Data records
*-*-*

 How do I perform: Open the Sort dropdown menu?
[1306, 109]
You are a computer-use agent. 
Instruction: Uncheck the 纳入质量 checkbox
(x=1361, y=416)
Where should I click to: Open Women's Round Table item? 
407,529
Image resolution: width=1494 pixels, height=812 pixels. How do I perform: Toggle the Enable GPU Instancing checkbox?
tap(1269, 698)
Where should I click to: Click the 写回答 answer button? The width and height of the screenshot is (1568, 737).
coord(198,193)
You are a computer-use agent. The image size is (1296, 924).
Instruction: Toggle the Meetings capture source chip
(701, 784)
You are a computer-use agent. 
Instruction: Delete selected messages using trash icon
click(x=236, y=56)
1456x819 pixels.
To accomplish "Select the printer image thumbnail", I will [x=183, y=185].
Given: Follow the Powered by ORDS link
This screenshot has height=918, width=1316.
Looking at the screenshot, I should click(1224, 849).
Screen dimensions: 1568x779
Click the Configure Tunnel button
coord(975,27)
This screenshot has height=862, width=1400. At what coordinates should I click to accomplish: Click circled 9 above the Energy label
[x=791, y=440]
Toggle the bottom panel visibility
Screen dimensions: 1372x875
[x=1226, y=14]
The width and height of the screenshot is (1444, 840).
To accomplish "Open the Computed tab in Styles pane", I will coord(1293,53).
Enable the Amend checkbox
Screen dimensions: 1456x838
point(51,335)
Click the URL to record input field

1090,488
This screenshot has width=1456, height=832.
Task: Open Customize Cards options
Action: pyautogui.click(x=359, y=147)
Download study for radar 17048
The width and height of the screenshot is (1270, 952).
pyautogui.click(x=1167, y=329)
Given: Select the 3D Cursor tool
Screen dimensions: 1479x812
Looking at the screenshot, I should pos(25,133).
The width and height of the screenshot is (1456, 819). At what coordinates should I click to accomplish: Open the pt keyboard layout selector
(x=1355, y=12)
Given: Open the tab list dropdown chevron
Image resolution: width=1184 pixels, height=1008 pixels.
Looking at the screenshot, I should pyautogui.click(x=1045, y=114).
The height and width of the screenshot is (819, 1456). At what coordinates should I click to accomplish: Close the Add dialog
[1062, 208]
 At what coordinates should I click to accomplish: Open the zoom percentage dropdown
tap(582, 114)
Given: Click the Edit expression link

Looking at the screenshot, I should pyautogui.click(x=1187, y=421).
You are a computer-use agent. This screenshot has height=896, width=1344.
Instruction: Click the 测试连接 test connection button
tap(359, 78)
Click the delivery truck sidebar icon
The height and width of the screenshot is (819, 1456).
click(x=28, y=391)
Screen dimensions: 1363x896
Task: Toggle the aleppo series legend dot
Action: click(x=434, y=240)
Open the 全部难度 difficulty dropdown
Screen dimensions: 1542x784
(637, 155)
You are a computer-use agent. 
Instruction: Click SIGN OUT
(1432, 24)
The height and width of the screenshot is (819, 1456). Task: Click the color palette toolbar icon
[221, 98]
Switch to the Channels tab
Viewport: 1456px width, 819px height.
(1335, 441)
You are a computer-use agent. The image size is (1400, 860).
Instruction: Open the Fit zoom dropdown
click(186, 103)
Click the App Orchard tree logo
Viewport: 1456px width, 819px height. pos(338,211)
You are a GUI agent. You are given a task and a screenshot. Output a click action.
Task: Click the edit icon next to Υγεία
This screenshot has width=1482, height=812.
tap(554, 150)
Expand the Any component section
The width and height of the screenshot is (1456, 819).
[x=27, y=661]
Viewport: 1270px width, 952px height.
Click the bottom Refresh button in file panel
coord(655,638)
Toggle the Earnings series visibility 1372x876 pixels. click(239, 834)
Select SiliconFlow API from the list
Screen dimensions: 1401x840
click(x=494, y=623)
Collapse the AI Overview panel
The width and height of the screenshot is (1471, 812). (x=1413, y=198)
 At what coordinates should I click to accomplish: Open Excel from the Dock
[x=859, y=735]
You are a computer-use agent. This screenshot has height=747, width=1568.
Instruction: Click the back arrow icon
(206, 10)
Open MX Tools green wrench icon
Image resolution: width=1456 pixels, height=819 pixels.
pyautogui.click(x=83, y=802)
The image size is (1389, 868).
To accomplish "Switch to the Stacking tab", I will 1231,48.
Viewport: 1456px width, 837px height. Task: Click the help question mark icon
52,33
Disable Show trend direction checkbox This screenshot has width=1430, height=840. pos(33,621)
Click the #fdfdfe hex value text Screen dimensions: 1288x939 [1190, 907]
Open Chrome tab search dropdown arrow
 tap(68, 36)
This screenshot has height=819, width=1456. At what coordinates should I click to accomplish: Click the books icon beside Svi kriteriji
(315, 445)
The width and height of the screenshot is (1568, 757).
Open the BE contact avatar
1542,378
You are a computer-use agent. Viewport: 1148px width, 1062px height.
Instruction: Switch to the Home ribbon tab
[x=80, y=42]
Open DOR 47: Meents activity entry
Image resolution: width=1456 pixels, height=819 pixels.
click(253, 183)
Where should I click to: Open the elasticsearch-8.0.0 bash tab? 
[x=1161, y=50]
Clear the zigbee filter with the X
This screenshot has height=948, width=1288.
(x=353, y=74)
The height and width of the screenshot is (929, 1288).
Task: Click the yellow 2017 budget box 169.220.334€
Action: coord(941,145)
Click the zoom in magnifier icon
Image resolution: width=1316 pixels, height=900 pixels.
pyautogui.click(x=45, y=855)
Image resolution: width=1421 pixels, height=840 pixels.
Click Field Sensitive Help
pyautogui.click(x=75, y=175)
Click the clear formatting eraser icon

*-*-*

WHAT IS REQUIRED =
Reproduce every line of the entries above, unchanged, from the very first one down to and including the line containing "Given: Select the 3D Cursor tool".

ANSWER TO THIS EXERCISE =
 How do I perform: Open the Sort dropdown menu?
[1306, 109]
You are a computer-use agent. 
Instruction: Uncheck the 纳入质量 checkbox
(x=1361, y=416)
Where should I click to: Open Women's Round Table item? 
407,529
Image resolution: width=1494 pixels, height=812 pixels. How do I perform: Toggle the Enable GPU Instancing checkbox?
tap(1269, 698)
Where should I click to: Click the 写回答 answer button? The width and height of the screenshot is (1568, 737).
coord(198,193)
You are a computer-use agent. The image size is (1296, 924).
Instruction: Toggle the Meetings capture source chip
(701, 784)
You are a computer-use agent. 
Instruction: Delete selected messages using trash icon
click(x=236, y=56)
1456x819 pixels.
To accomplish "Select the printer image thumbnail", I will [x=183, y=185].
Given: Follow the Powered by ORDS link
This screenshot has height=918, width=1316.
Looking at the screenshot, I should click(1224, 849).
Screen dimensions: 1568x779
Click the Configure Tunnel button
coord(975,27)
This screenshot has height=862, width=1400. At what coordinates should I click to accomplish: Click circled 9 above the Energy label
[x=791, y=440]
Toggle the bottom panel visibility
Screen dimensions: 1372x875
[x=1226, y=14]
The width and height of the screenshot is (1444, 840).
To accomplish "Open the Computed tab in Styles pane", I will coord(1293,53).
Enable the Amend checkbox
Screen dimensions: 1456x838
point(51,335)
Click the URL to record input field

1090,488
This screenshot has width=1456, height=832.
Task: Open Customize Cards options
Action: pyautogui.click(x=359, y=147)
Download study for radar 17048
The width and height of the screenshot is (1270, 952).
pyautogui.click(x=1167, y=329)
Given: Select the 3D Cursor tool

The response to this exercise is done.